>>6052686>>6052562You look around a little bit. The place is parched, but not dying, not just yet. One of the mutants smells your imperfectly tanned hides, figures you may have meat on you, and asks you for food. He's missing half his face. You push him off; he snarls, but this doesn't start a fight.
As the day gets hotter people retire to their homes for a midday meal, those who can afford it, anyway -- you estimate about half the population fits into that category.
One thing you notice is that this hamlet used to have a greenhouse; you see what's left of it near the path that leads to the rest of the Arid Zone, glass panels smashed, plastic sheets too scratched or decayed to let through any light anymore. You wonder what happened there.
The trade house, such as it is, is tiny -- it's half of a yurt, the other half likely where the woman running it lives. She looks at you wary; you can't guess if normally there are guards and they're gone now, or if she can't afford them. She's pale, with a young face but clumpy white hair.
"You don't look like a trapper, what's your deal?" she asks you. Both of you glance at a battered pitcher of water, with part of a brick on top of it to stop evaporation. She nods, and pours you a tiny bit of it in a shotglass. "Wet your lips so we may talk" she says. She doesn't pour herself any. She's about half your size, and clearly a little intimidated.
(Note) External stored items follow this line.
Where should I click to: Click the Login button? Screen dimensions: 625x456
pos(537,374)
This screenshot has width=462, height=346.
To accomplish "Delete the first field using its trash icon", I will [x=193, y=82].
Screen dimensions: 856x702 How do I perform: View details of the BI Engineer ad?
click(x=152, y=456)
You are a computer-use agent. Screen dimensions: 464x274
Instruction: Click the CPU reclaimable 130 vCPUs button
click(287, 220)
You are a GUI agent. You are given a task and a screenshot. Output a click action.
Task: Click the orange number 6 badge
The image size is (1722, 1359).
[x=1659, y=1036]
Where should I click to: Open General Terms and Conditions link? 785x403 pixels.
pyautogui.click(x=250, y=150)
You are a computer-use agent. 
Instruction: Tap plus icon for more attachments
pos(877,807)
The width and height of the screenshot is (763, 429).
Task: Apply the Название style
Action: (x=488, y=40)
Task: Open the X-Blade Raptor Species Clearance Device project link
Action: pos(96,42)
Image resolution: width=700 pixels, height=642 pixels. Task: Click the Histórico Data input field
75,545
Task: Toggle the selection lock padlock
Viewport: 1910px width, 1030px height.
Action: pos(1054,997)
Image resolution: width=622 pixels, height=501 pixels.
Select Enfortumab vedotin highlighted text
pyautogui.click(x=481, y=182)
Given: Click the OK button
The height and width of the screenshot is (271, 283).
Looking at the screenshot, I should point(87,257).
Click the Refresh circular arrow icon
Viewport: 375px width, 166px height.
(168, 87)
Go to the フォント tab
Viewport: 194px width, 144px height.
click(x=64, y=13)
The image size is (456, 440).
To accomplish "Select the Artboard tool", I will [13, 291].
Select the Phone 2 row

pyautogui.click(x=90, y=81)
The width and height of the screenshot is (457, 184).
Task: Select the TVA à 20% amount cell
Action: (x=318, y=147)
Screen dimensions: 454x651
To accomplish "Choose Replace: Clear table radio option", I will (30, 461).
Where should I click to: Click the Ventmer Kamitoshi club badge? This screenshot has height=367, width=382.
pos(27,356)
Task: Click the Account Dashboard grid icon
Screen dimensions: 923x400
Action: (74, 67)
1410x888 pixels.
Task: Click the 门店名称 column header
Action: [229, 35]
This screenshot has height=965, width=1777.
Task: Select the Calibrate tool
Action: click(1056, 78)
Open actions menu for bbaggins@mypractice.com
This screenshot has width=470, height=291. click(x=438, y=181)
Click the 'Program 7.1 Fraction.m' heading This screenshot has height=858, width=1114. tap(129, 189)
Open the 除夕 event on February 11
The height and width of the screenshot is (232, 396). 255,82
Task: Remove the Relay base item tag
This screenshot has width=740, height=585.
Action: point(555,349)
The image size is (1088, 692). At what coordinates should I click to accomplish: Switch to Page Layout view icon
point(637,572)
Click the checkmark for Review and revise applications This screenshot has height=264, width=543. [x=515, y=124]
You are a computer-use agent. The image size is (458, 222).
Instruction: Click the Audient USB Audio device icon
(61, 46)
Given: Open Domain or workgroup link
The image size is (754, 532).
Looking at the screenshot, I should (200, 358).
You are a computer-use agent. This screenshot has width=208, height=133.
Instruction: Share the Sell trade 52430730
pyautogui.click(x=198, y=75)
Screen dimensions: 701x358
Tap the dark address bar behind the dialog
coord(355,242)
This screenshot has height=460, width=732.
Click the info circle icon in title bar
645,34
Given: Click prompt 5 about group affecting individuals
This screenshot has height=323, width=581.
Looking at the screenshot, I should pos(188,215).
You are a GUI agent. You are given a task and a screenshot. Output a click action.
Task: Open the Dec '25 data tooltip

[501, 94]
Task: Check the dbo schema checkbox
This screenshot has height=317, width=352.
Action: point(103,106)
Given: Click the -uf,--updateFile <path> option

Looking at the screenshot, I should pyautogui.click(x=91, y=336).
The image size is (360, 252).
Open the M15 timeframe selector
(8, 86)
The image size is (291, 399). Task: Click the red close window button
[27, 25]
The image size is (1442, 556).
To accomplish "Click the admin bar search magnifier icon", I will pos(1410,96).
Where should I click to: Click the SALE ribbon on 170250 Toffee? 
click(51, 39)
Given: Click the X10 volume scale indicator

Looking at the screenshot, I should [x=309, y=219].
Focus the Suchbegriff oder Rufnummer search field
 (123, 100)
Many customs about things like water and tea have gone out of the window with the drought, of course -- these days showing hospitality simply means sharing the shade.
> Accept the water. > Politely refuse, since you're good on that for now.There isn't much to buy or sell -- rope, half ancient plastic fibers and half hemp woven in when it grew. It looks like it'll hold your weight. A rake, hammered together. An incongruously pristine pre-Doom teddy bear that looks like it'll fall apart if someone moves it from its little brick pedestal. A window, painstakingly leaded together by some smith somewhere out of fragments of other windows, catching a little sun and making pretty reflections on the side of the yurt. That sort of thing.
> Barter.> Make conversation.> Scare her off some of her goods.